Law 25 · Evaluation & Measurement
Averages Lie
97% overall can hide a 60% segment.

The principle
An aggregate metric is a blended story that smooths over exactly the failures you most need to see. A system at 97% overall can be 99% on the easy cases and 60% on the rare, hard segment where the errors actually cluster. Trust the headline number and you'll automate straight into the cracks it's hiding.
Why it happens
A headline score is a blend. It can look excellent while a small but important segment is failing badly: 99% on common easy cases and 60% on rare hard cases can still average near 96%. Errors are rarely uniform. They cluster by language, intent, customer type, field, document format, or edge condition. Random samples often miss those slices because they are rare by definition. Disaggregated evaluation exists to stop that blindness. Slice the score, oversample the risky cases, and make the worst segment visible before you automate.
Watch for
- You are deciding to ship or automate based on one overall accuracy or pass-rate number.
- Your evaluation set is sampled randomly, so rare high-stakes cases barely appear in it.
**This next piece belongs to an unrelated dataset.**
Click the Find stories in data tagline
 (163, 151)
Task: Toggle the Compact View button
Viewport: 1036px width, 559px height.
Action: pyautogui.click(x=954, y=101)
- You cannot say how the system performs on your worst segment because you have never measured it separately.
In practice
Your support-triage classifier reports 96% accuracy and the team greenlights auto-routing. Three weeks in, the billing-dispute queue is a disaster, because the model was 99% accurate on the common 'password reset' and 'where is my order' tickets and 58% on the rare refund-dispute segment where mistakes actually cost you customers. The blended number hid the exact slice you most needed to see. Slice the eval by ticket type, intent, and language before you trust it, and oversample the rare high-stakes cases instead of grading on a random draw.
Apply it
- Break performance down by type, segment, and field, and require every slice to clear the bar, not just the average.
- Oversample rare and high-stakes cases deliberately instead of relying on a random draw.
- Treat any slice that falls below threshold as a blocker even when the headline number looks healthy.
The takeaway
Slice before you trust. Break performance down by type, segment, and field, and make every slice clear the bar before you act on the average. Sample deliberately for the rare cases, not just at random.